▼

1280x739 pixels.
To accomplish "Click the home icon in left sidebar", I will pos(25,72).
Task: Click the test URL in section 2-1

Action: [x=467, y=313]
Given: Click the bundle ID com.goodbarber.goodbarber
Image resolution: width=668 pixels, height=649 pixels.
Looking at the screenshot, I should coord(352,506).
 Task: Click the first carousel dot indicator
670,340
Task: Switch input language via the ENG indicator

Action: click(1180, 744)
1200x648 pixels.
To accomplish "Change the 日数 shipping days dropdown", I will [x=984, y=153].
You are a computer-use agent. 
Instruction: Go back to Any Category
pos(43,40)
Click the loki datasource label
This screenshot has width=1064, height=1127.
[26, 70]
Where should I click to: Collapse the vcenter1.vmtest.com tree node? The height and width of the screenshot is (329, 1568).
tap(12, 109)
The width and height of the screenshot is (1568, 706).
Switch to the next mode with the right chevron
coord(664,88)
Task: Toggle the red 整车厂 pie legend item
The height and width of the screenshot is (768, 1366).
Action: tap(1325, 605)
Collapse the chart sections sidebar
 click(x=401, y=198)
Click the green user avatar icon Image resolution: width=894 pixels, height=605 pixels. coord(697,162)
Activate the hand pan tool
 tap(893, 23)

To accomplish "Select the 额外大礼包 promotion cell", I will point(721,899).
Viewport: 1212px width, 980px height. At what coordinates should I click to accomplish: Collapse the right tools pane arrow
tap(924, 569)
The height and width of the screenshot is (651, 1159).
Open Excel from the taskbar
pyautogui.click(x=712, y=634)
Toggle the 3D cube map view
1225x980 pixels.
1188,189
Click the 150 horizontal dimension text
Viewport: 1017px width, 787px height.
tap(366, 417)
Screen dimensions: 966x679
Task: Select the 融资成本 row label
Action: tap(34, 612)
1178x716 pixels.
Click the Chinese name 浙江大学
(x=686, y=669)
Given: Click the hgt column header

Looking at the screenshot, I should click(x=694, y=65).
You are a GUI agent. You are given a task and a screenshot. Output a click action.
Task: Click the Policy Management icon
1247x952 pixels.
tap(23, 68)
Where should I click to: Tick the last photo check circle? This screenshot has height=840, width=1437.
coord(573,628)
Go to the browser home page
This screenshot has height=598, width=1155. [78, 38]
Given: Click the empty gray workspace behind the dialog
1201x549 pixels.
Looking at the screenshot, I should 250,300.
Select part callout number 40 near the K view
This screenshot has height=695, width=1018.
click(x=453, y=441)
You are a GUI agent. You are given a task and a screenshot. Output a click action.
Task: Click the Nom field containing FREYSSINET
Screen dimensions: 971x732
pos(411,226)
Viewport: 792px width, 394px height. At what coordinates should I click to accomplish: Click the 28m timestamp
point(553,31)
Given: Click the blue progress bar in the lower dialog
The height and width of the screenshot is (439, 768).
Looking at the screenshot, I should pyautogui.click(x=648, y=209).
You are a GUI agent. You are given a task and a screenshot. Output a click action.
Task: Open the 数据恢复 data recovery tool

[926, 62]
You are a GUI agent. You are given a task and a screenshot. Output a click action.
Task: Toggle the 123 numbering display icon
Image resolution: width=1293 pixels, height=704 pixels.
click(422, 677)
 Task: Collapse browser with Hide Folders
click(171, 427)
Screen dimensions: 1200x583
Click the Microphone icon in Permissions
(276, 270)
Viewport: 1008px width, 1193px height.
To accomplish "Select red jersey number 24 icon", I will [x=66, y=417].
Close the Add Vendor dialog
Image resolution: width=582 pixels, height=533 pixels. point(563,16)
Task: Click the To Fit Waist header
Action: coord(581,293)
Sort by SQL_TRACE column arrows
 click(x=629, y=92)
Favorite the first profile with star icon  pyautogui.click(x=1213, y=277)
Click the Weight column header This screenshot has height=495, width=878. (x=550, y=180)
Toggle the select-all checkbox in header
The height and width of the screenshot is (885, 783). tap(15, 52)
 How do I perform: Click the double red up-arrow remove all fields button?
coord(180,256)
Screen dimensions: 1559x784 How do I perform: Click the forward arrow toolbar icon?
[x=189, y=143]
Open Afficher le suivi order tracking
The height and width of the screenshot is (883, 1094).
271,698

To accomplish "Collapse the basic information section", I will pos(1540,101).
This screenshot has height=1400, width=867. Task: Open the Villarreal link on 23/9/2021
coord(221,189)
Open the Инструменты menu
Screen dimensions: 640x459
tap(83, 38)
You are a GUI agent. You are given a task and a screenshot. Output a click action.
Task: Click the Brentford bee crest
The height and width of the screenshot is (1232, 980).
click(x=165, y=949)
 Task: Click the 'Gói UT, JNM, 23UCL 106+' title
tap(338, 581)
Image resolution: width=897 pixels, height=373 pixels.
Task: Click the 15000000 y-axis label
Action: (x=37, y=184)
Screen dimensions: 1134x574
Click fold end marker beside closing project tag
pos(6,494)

▲

Your instructions: Only the lines that hold the word "will" are wanted; each should be pulled from the records.

Answer space:
To accomplish "Click the home icon in left sidebar", I will pos(25,72).
To accomplish "Change the 日数 shipping days dropdown", I will [x=984, y=153].
To accomplish "Select the 额外大礼包 promotion cell", I will point(721,899).
To accomplish "Select red jersey number 24 icon", I will [x=66, y=417].
To accomplish "Collapse the basic information section", I will pos(1540,101).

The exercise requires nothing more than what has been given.